* Text block:
• • • • • • •

Isatu Sesay, a resident of Kissy Brook in eastern Freetown, Sierra Leone, buys water daily from young men in the community who hawk five-gallon water jugs loaded on flatbed pushcarts. “We pay Le500 [USD .50 cents] for each five gallons of water,” Ms. Sesay, a mother, told Africa Renewal. “Sometimes, we try to store water during the rainy season, and that lasts a little while.”
Acute water shortage in many communities in Freetown is commonplace, often leading to worsening health and sanitation.
Less than half of Freetown’s 1 million population have access to pipe-borne water supplied by the Guma Valley Water Company, which is controlled by the central government.
The Freetown City Council (FCC)’s Transform Freetown Agenda—an ambitious development undertaking to tackle the city’s socio-economic and environmental challenges—has at its core improvements in water, sanitation and hygiene (WASH).
The city’s goal is to provide affordable and sustainable water for at least 75 per cent of the population and ensure the safe collection and management of some 60 per cent of solid and liquid waste.

• • • • • • •

* Supplied records:
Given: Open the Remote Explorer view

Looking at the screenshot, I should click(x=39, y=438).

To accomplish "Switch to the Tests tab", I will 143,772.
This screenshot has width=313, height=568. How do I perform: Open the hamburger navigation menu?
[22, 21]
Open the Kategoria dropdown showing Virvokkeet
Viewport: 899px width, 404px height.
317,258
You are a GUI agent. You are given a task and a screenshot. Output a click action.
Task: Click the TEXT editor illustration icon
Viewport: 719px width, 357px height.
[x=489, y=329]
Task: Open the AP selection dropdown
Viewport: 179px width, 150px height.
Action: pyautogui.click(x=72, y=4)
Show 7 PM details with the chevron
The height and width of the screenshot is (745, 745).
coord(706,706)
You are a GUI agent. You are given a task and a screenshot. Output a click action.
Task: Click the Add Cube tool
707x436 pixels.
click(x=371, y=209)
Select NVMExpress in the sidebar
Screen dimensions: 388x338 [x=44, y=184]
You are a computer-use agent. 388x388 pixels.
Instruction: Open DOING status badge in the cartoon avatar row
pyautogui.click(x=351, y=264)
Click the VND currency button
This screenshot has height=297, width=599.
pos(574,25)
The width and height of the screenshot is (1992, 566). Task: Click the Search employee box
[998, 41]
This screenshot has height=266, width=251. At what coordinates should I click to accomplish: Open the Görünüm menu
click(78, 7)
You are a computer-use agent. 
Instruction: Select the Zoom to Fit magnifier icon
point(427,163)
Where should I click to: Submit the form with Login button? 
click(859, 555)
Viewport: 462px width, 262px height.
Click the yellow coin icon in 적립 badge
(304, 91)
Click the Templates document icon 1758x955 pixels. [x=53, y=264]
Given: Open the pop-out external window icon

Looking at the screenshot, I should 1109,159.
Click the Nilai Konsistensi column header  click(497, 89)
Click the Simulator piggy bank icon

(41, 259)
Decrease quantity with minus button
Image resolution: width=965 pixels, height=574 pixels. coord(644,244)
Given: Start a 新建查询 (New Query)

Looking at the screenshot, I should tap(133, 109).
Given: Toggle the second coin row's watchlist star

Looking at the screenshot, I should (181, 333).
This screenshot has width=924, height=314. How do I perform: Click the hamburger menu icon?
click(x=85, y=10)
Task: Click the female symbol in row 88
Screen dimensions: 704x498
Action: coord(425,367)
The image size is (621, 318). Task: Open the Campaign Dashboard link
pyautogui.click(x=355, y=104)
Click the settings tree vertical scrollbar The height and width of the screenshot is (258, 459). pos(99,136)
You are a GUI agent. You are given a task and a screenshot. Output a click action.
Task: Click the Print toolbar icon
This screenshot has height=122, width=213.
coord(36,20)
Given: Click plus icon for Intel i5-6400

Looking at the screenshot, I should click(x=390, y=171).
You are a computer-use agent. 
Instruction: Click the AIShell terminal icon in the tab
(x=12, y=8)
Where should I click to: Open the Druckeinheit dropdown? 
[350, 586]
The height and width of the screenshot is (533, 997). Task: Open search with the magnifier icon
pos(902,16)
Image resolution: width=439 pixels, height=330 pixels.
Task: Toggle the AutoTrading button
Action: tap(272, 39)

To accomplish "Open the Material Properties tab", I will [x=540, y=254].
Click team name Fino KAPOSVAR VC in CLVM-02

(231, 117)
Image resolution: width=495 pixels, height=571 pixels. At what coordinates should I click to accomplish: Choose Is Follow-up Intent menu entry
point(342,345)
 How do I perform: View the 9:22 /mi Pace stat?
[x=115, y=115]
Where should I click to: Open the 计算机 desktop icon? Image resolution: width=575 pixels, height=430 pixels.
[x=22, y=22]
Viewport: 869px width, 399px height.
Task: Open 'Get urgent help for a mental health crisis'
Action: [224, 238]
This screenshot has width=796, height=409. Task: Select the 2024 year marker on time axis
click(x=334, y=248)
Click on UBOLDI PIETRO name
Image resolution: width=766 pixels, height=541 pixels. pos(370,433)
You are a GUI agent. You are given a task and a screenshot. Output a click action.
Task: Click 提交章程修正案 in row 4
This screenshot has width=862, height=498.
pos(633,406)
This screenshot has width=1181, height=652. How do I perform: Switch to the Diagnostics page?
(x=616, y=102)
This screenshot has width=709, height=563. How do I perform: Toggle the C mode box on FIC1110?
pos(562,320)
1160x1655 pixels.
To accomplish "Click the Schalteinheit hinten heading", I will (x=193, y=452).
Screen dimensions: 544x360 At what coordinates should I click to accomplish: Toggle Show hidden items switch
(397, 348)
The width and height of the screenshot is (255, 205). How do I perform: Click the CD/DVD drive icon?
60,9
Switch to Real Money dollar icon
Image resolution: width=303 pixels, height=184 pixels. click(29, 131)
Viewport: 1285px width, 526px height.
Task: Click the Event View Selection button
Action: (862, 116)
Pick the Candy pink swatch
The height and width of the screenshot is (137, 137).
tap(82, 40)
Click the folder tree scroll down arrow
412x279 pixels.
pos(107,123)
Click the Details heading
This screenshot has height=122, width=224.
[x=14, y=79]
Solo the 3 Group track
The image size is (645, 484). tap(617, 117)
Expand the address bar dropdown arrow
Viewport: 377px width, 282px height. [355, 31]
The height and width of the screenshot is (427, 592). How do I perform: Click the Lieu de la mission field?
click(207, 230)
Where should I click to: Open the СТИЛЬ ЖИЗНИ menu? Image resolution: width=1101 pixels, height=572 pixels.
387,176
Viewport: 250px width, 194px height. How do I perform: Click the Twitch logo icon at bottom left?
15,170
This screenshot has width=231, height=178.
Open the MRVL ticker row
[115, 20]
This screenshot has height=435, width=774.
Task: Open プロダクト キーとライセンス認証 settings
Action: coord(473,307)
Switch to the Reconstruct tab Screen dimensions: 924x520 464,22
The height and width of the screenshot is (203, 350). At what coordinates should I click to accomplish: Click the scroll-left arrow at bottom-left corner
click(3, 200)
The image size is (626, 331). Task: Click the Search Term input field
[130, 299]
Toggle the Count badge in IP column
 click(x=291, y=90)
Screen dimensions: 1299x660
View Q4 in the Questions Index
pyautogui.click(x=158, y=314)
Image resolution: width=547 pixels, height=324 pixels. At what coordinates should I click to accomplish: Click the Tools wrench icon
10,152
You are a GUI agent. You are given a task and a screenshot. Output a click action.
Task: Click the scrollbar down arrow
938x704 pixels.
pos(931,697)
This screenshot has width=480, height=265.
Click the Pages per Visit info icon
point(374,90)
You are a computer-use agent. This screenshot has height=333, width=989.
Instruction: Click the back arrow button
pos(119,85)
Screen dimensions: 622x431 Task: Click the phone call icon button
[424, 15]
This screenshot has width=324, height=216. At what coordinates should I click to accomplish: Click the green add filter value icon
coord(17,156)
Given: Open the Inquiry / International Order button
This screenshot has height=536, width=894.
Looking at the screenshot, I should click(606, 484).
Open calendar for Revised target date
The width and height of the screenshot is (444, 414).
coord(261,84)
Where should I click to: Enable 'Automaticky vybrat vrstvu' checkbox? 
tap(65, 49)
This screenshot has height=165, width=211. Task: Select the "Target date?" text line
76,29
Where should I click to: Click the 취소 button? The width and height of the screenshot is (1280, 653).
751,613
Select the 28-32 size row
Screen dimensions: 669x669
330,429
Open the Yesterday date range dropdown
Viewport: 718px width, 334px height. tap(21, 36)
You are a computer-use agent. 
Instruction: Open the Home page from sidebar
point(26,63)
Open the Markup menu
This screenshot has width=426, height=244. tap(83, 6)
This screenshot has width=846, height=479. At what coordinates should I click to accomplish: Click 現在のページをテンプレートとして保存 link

• • • • • • •

* Set of tasks:
a: Answer these questions about the Freetown water text, one per line:
(i) In what part of Freetown does Isatu Sesay live?
(ii) Which company supplies Freetown's pipe-borne water?
(iii) For what share of the population does the city aim to provide affordable and sustainable water?
b: Write out the Freetown water text starting with "Isatu Sesay, a" and going on through "the central government.", swapping "pipe-borne water" for "piped water".

* Answers for the exercise:
a:
(i) Kissy Brook, in eastern Freetown
(ii) The Guma Valley Water Company
(iii) At least 75 per cent

b:
Isatu Sesay, a resident of Kissy Brook in eastern Freetown, Sierra Leone, buys water daily from young men in the community who hawk five-gallon water jugs loaded on flatbed pushcarts. “We pay Le500 [USD .50 cents] for each five gallons of water,” Ms. Sesay, a mother, told Africa Renewal. “Sometimes, we try to store water during the rainy season, and that lasts a little while.”
Acute water shortage in many communities in Freetown is commonplace, often leading to worsening health and sanitation.
Less than half of Freetown’s 1 million population have access to piped water supplied by the Guma Valley Water Company, which is controlled by the central government.